● **Texto de referencia**:

:::::

El lehendakari convocó el pasado 5 de febrero unas elecciones que se tenían que haber celebrado el 5 de abril, pero la devastadora pandemia del Covid-19 obligó su suspensión con un procedimiento jurídico inédito hasta la fecha. Los vacíos legales se pudieron solventar y Urkullu, quien convocó esos comicios, los dejó en suspenso en un nuevo decreto. En ese caso el lehendakari escuchó a los partidos y el jueves volverá a escuchar su postura, pero siempre será suya la prerrogativa de la convocatoria.
La situación sanitaria es sumamente delicada en la actualidad, sobre todo porque se empiezan a abrir las primeras puertas de una desescalada efectiva, pero también es cierto que Euskadi no puede prolongar en exceso su interinidad política –aunque el Gobierno no esté en funciones– ni vivir en una prolongada campaña electoral soterrada. No es bueno para nadie y menos en una coyuntura de emergencia en la que los poderes públicos deben responder con eficacia y solvencia a las muchas necesidades que el coronavirus ha generado en la sociedad, y sobre todo en los colectivos más vulnerables.
Por este motivo, el último aviso del portavoz del Gobierno Vasco, Josu Erkoreka, de que si no se celebran en julio las elecciones sería muy probable que la convocatoria electoral se pospusiera hasta la primavera del próximo año no deja de ser una peligrosa posibilidad en el imprevisible horizonte sanitario. Jugarse la convocatoria electoral solo a la carta de octubre, con la amenaza apuntada por los técnicos de un posible repunte epidémico, no deja de ser un riesgo innecesario. La Euskadi postconfinamiento necesita certidumbre y unos resortes institucionales sólidos para afrontar todos los retos que vienen. Habrá que reestructurar los vigentes presupuestos y elaborar para el año que viene unas cuentas para la reconstrucción vasca. Y eso es casi imposible con una campaña latente.

:::::

● **Extractos de datos**:

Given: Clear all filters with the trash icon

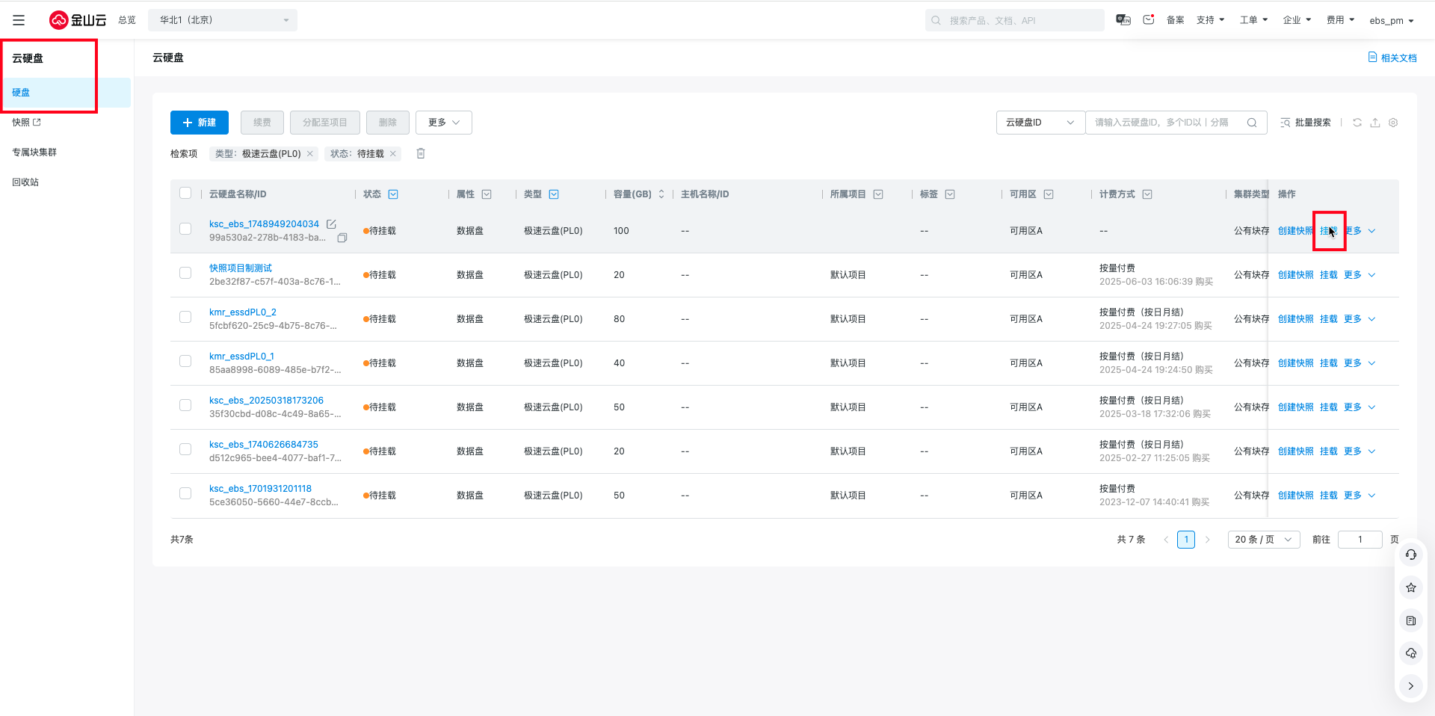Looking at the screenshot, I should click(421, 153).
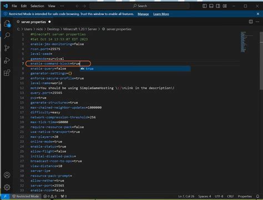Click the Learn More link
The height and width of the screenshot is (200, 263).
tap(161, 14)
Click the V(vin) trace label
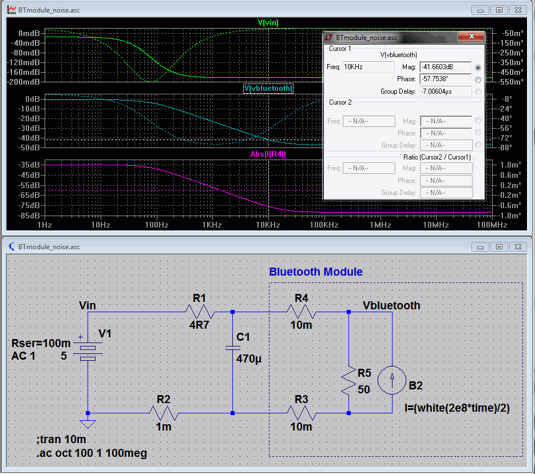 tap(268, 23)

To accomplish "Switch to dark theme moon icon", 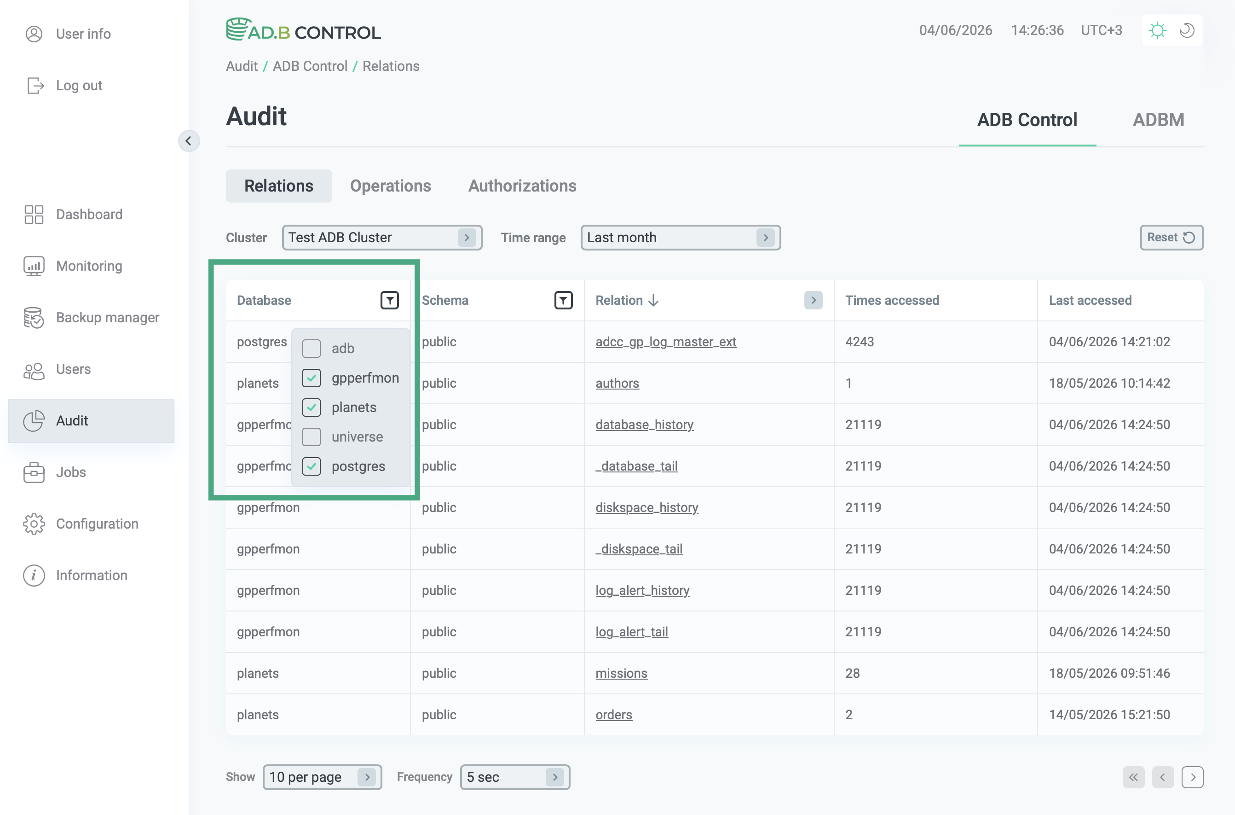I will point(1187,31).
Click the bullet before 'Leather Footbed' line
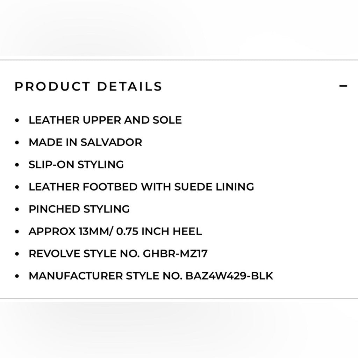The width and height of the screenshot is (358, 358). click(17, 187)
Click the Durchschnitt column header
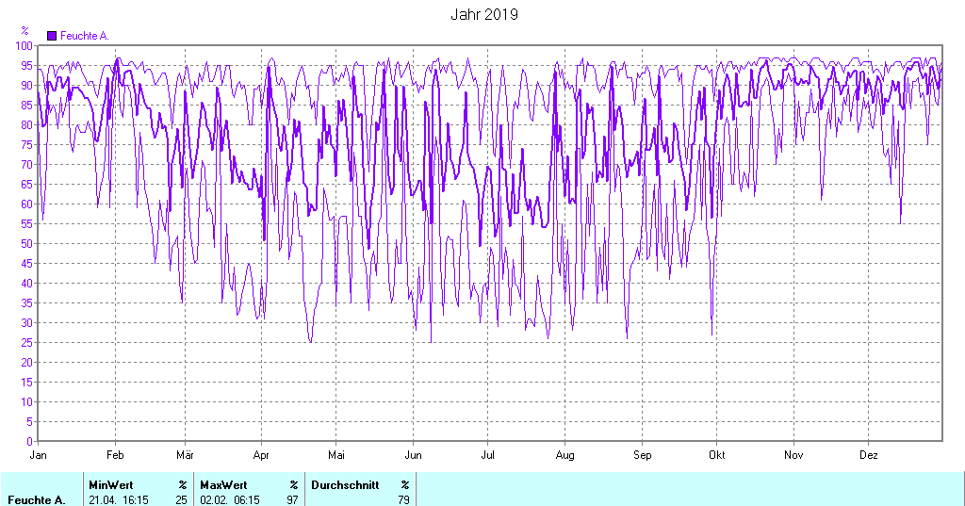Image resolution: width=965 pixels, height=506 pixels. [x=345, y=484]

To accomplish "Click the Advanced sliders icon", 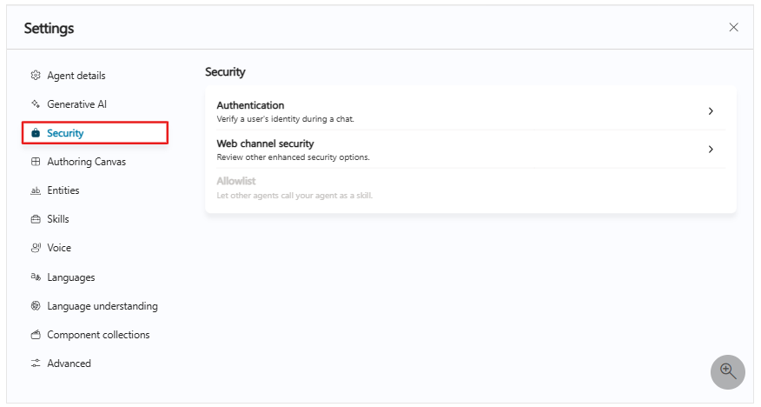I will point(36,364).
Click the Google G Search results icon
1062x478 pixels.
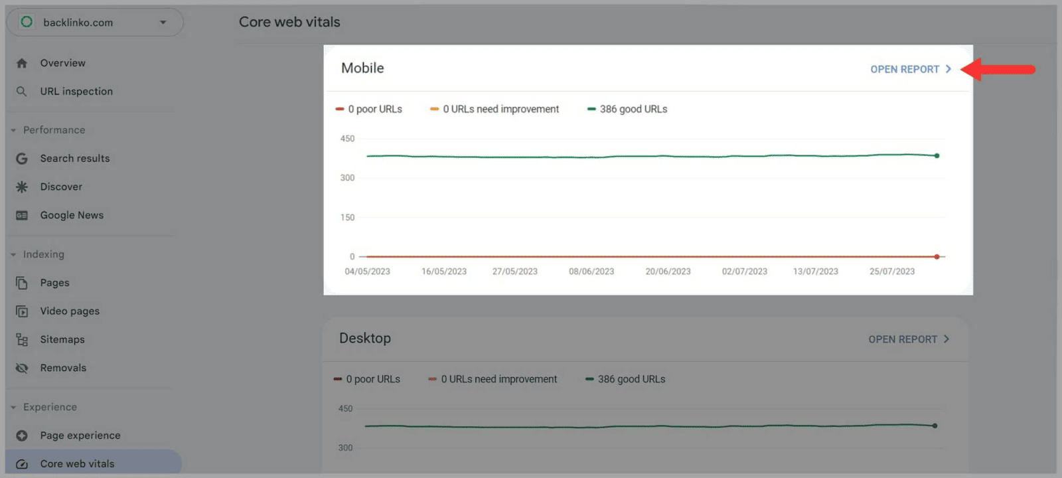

:::::

Responda a estas preguntas sobre el texto de las elecciones vascas:
1. ¿En qué fecha debían haberse celebrado las elecciones?
2. ¿A qué sectores de la sociedad afectan sobre todo las necesidades generadas por el coronavirus?
3. ¿Qué cargo ocupa Josu Erkoreka?

1. El 5 de abril.
2. A los colectivos más vulnerables.
3. Es el portavoz del Gobierno Vasco.